(Records from a dataset)
=-=-=-=-=

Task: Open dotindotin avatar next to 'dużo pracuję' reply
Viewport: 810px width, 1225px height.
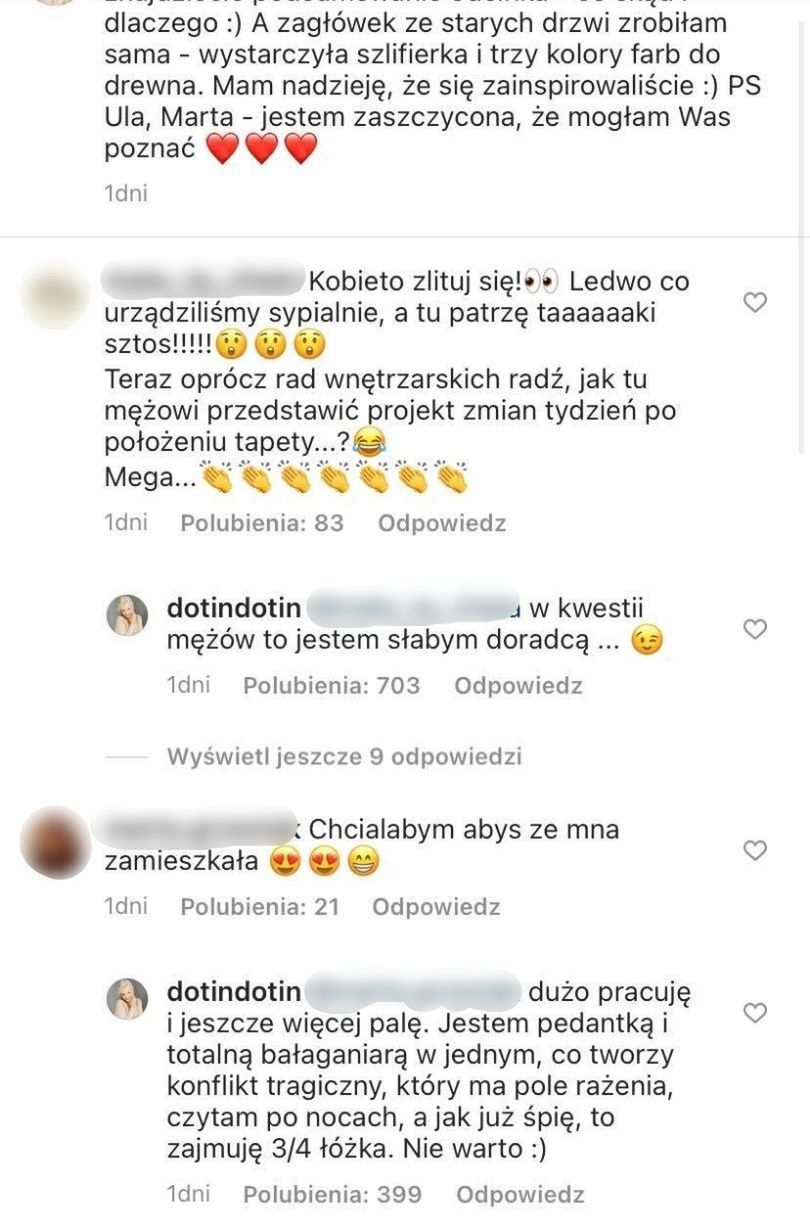Action: 127,999
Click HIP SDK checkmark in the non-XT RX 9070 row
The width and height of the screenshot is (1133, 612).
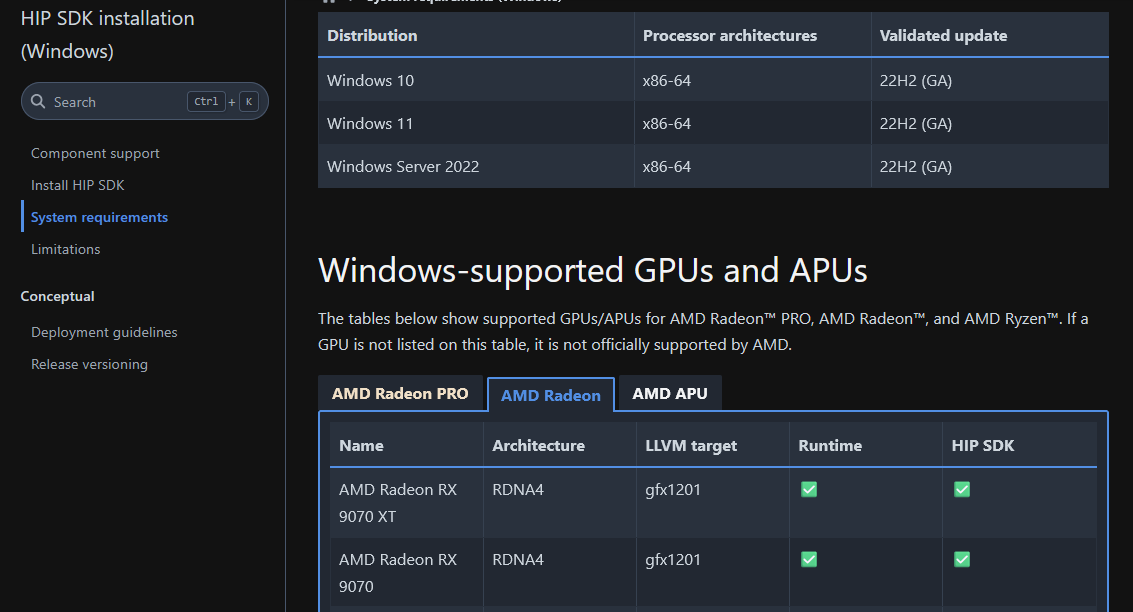(962, 559)
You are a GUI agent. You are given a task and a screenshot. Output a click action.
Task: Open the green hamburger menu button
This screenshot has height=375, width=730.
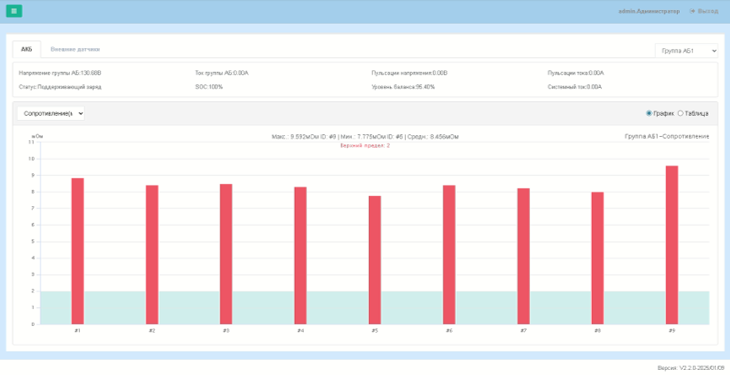[x=14, y=11]
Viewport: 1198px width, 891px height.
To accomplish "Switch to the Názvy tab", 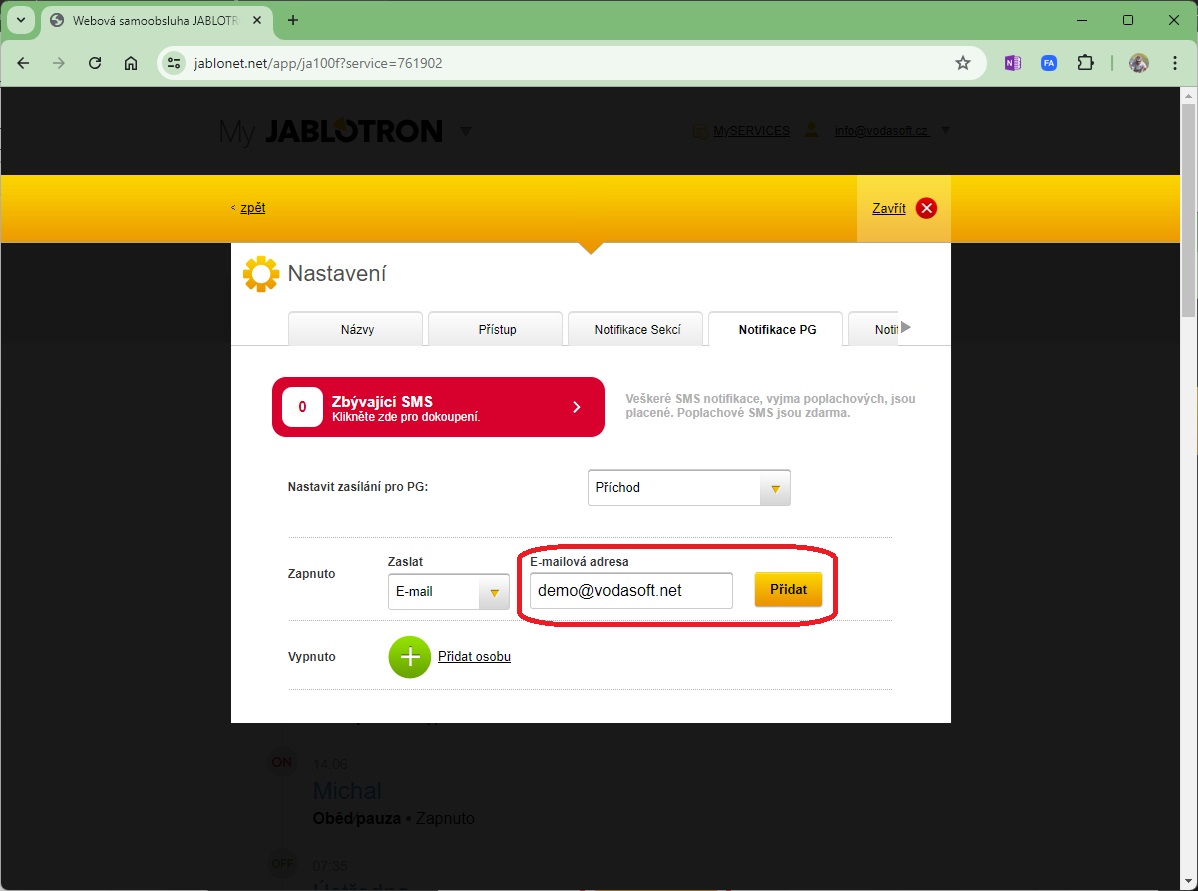I will 357,329.
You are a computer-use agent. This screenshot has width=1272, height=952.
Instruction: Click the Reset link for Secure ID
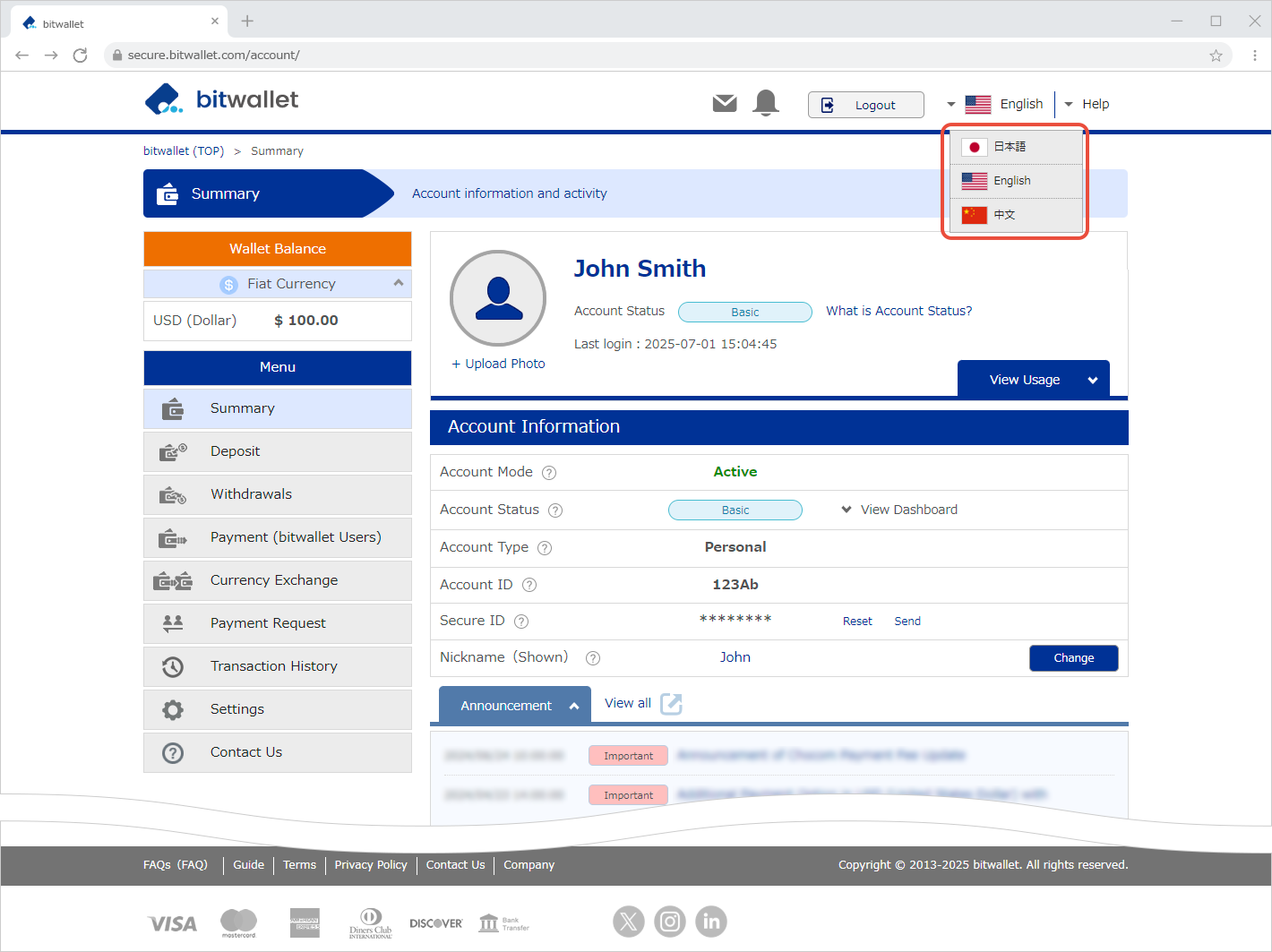tap(856, 622)
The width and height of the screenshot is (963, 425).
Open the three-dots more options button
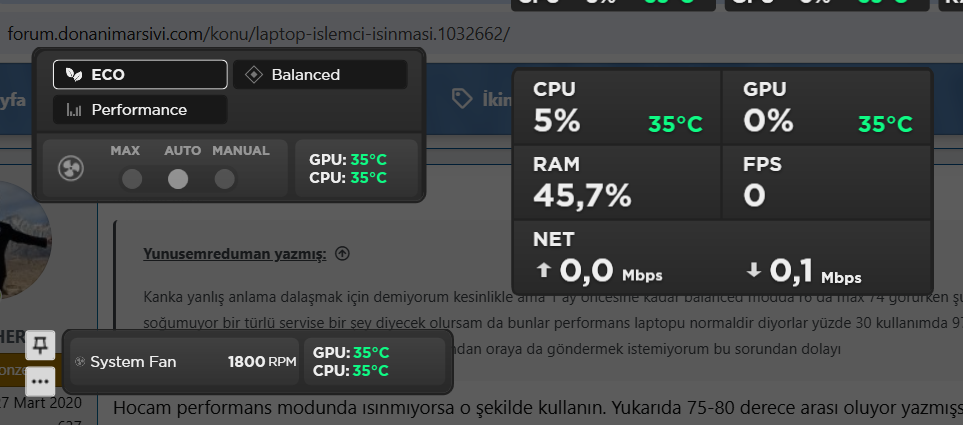pos(40,380)
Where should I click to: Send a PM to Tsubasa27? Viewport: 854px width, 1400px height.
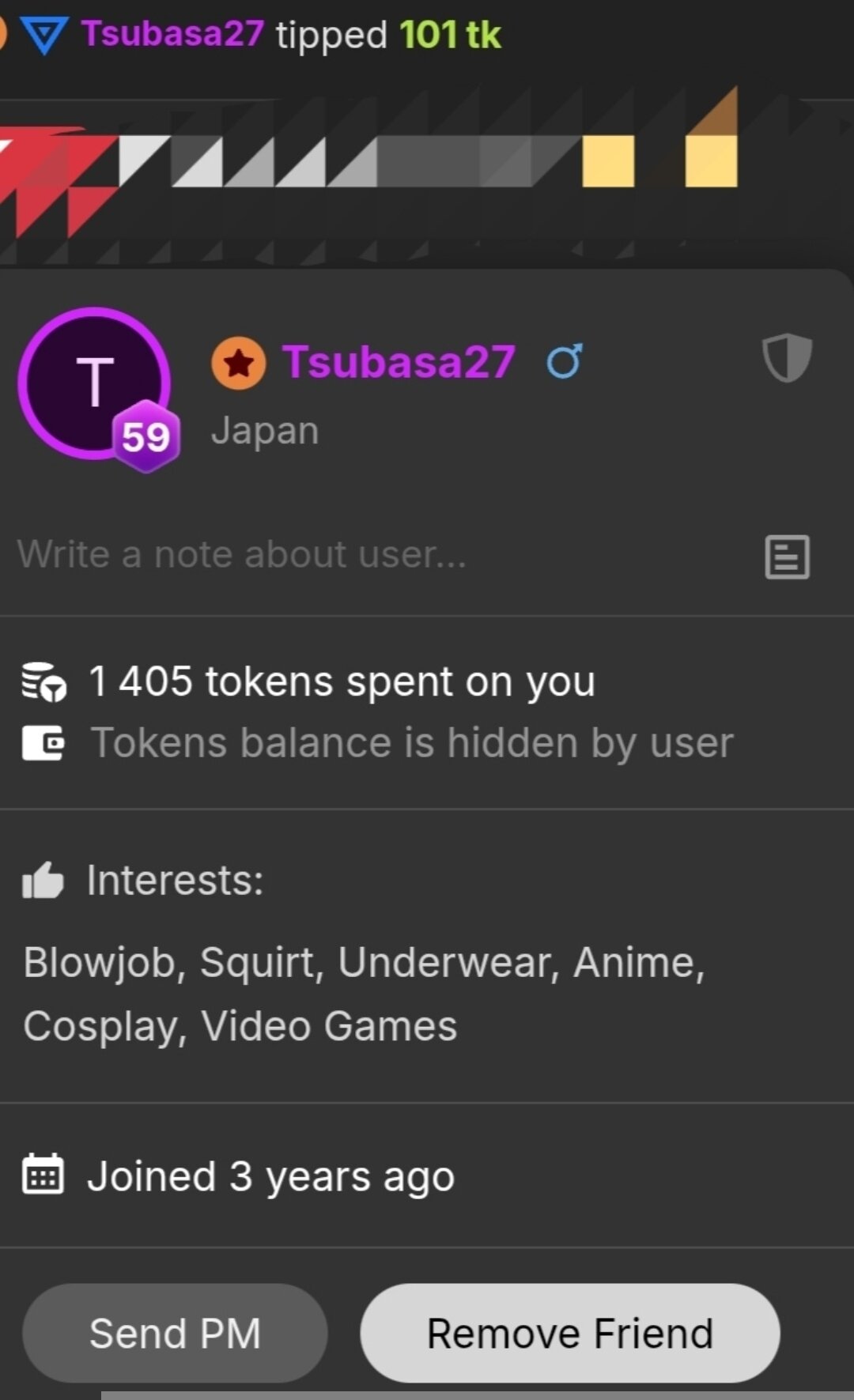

=-=-=-=-=

The answer should consist of every line above in which "agent" appears.

Your response »
You are a GUI agent. You are given a task and a screenshot. Output a click action.
You are a computer-use agent. This screenshot has width=1272, height=952.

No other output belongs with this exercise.